As considerações de Fagiri foram feitas em uma coletiva de imprensa sobre a guerra civil do Sudão de uma perspectiva crítica, promovida pela Assembleia Internacional dos Povos (AIP), o People’s Dispatch e a revista sudanesa Madaar. Ativistas de organizações do próprio Sudão, que estão na linha de frente das dificuldades, foram convidados a falar no evento.

“De acordo com as instruções do FMI, os hospitais deveriam ser administrados pelas autoridades locais. Como as cidades do Sudão eram muito pobres, o processo de “devolução”, como foi chamado, resultou na deterioração do sistema de saúde”, avaliou a médica.
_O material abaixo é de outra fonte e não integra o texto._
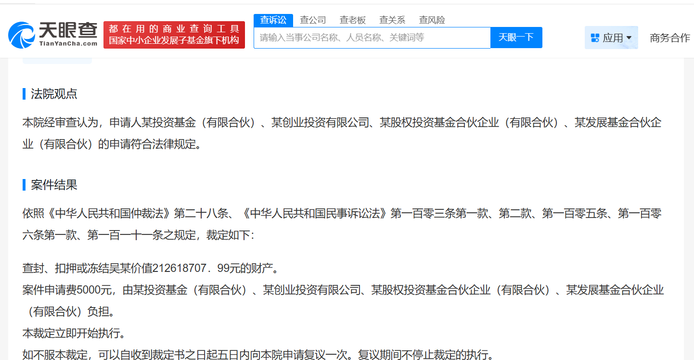Expand the 应用 dropdown arrow
Screen dimensions: 694x360
[629, 38]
Fagiri culpa os movimentos religiosos radicais [que estiveram no poder durante os trinta anos da presidência de Omar al-Bashir, de 1989 a 2019], que teriam implementado o que ela chama de “capitalismo parasita”, pela destruição do país e da saúde pública, particularmente por terem acelerado a implementação dos planos do FMI.
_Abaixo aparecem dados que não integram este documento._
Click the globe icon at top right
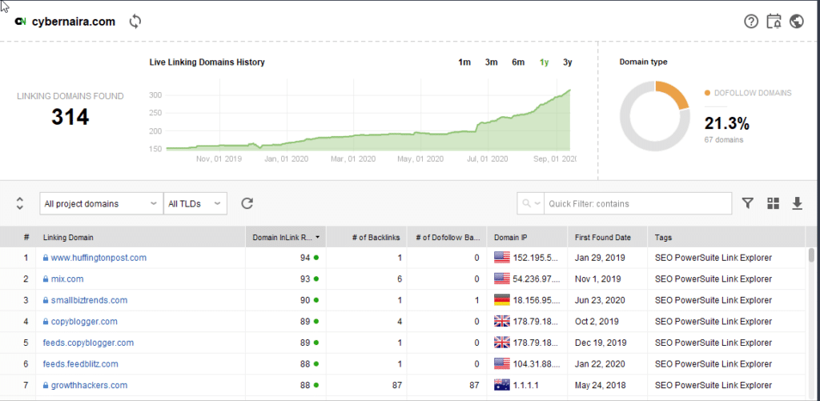The image size is (820, 401). pos(797,22)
Quando o conflito irrompeu, as condições dos equipamentos de saúde ficaram piores do que nunca. Nas primeiras semanas de combate, hospitais, clínicas e postos de saúde se tornaram alvo da milícia Janjaweed [que se opõe ao governo na guerra civil] e das Forças Armadas Sudanesas. Como resultado, 70% dos equipamentos deixaram de funcionar, e a maioria dos sudaneses que sofriam de problemas renais graves faleceram. Outros muitos foram obrigados a se deslocar para outras regiões do país em busca de cuidados, que estão seriamente afetados em pelo menos nove estados.
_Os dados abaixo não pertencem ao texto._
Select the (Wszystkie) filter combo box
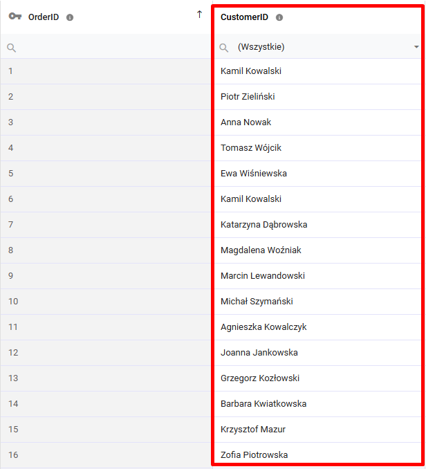The image size is (426, 469). pyautogui.click(x=318, y=47)
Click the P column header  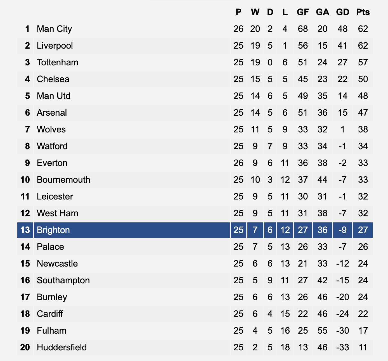coord(238,12)
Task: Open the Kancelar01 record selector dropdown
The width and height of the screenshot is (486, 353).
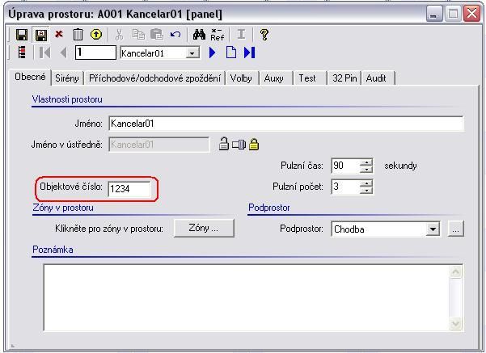Action: pos(192,53)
A vacinação foi interrompida, porque os centros voltados para essa finalidade foram bombardeados. Os pacientes oncológicos, renais e hematológicos foram os mais afetados, particularmente nos estados de Al Jazeera e Madani. A invasão do estado de Al Jazeera desencadeou a maior catástrofe de saúde dos últimos tempos no Sudão.

A guerra também causou problemas sanitários e ambientais, visto que os corpos dos mortos estão sendo jogados nas ruas em grande quantidade – e sendo atacados por cachorros. O cenário resulta na disseminação de doenças: 9 mil pessoas já foram diagnosticadas com cólera, das quais 300 morreram.

A fome afeta principalmente as crianças. De acordo com dados da ONU e da OMS, a desnutrição infantil no Sudão está em níveis de emergência. Em áreas como o campo de refugiados ZamZam, mais de 30% das crianças de até 5 anos sofrem de desnutrição aguda. Segundo o Programa Alimentar Mundial, 25,6 milhões de sudaneses enfrentam uma insegurança alimentar grave.

Além disso, o alastramento de casos de violência sexual também tem afetado duramente a saúde psicológica e mental das vítimas e seus familiares. A médica Fagiri relatou o trauma profundo de muitas mulheres que testemunharam suas filhas serem mortas nas ruas após serem sujeitas a estupros. Um dos grandes obstáculos que a saúde pública enfrentará será o trauma psicológico. “Isso não será possível sem o fim da guerra”, ela diz.

Em termos dos impactos físicos da violência sexual, em alguns casos se pôde oferecer tratamento de HIV às vítimas. Contudo, não foi possível fazer o mesmo outras condições crônicas de saúde que podem se desenvolver após o estupro.

A proibição da entrada de ajuda humanitária também significou a impossibilidade de garantir tratamento para várias doenças crônicas no país. Ainda que muitos médicos estejam prontos para oferecer cuidados de saúde e apoio psiquiátrico para os refugiados nos campos, não há clínicas e equipamentos para tornar isso possível.

Ainda que o Alto Comissariado das Nações Unidas para os Refugiados (ACNUR) tenha estabelecido campos para os deslocados, suas instalações não conseguem atender às necessidades diárias mais básicas das pessoas, como sanitários, água potável, camas e lençois. Não há nem mesmo absorvente para as mulheres.

A médica Ihssane Fagiri defende que um apelo propondo o estabelecimento de novas clínicas no Sudão deve ser enviado às organizações humanitárias com o apoio dos veículos de mídia internacionais. Ela também pediu o estabelecimentos de campos de refugiados que respeitem a dignidade humana do povo sudanês, que está vivendo em tendas em meio a condições climáticas duras, sem água potável e nem abrigo para protegê-los dos elementos naturais.